Кровь алая - Леонов Николай Иванович - Страница 18
- Предыдущая
- 18/57
- Следующая
– Мысль интересная. А как ты полагаешь, Бесковитый авантюрист чистой воды или он мифоман и в реальность своих обещаний верит?
– Утверждать не могу, но полагаю, что во всей компании ни один ни во что не верит, просто каждый десятник стремится стать сотником и горло перервет конкуренту, чтобы им стать.
Глава 5
Стая
Семену с детства своя фамилия нравилась. Бесковитый! Не спутаешь и не забудешь. Это тебе не Иванов, Петров, Рабинович, на которых наталкиваешься в любом списке или анекдоте. Бесковитый – звучит, услышав такую фамилию, люди оборачиваются. А что улыбаются – плевать, познакомятся ближе, улыбочку проглотят. Сеня, Семен, позже Семен Вульфович родился и вырос вожаком, умел подобрать стаю и повести за собой. «Воюют не числом, а умением!» Это надо такое придумать! Фельдмаршал воевать умел, спору нет, но политик был никудышный, потому либо в опале пребывал, либо на неприступные стенки лазил. Числом, именно числом воюют! Семен Вульфович не сомневался, что сто шакалов задавят льва, как котенка. А шакалов в жизни значительно больше, чем львов. Они трусливые, послушные, их легко сбить в стаю. Надо лишь обещать, что каждый получит большой сладкий кусок.

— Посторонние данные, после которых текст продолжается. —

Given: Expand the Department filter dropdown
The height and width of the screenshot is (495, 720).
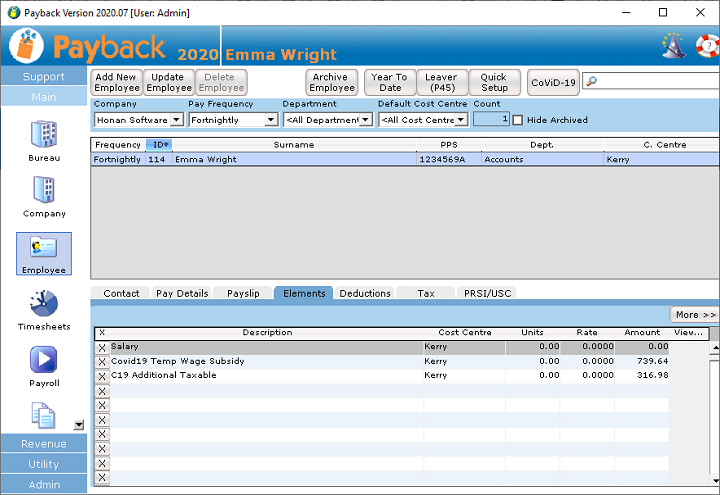Looking at the screenshot, I should click(x=365, y=120).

Как над ним, Бесковитым, смеялись, когда он двинулся в президенты! У одних слезы на глазах, других понос прошиб. Результат? Вся Россия услышала его имя, увидела его личность. Нравится не нравится, слушала, и миллионы на его призыв откликнулись. Кричать нехорошо, тыкать в собеседника пальцем некультурно! Сашка Яковлев! Мало того, что однофамильцев у него миллион, так он еще не кричит, пальцем не тыкает, главное, ничего не обещает. Где Яковлев?! Ась?! Он по улице идет, хоть кто обернется? А наверху человек был. Интеллект у него, мысли, понимаете ли! Так ни того ни другого не видишь, в руки не возьмешь, подать себя человек не умеет и, опять же, главное, не обещает ничего.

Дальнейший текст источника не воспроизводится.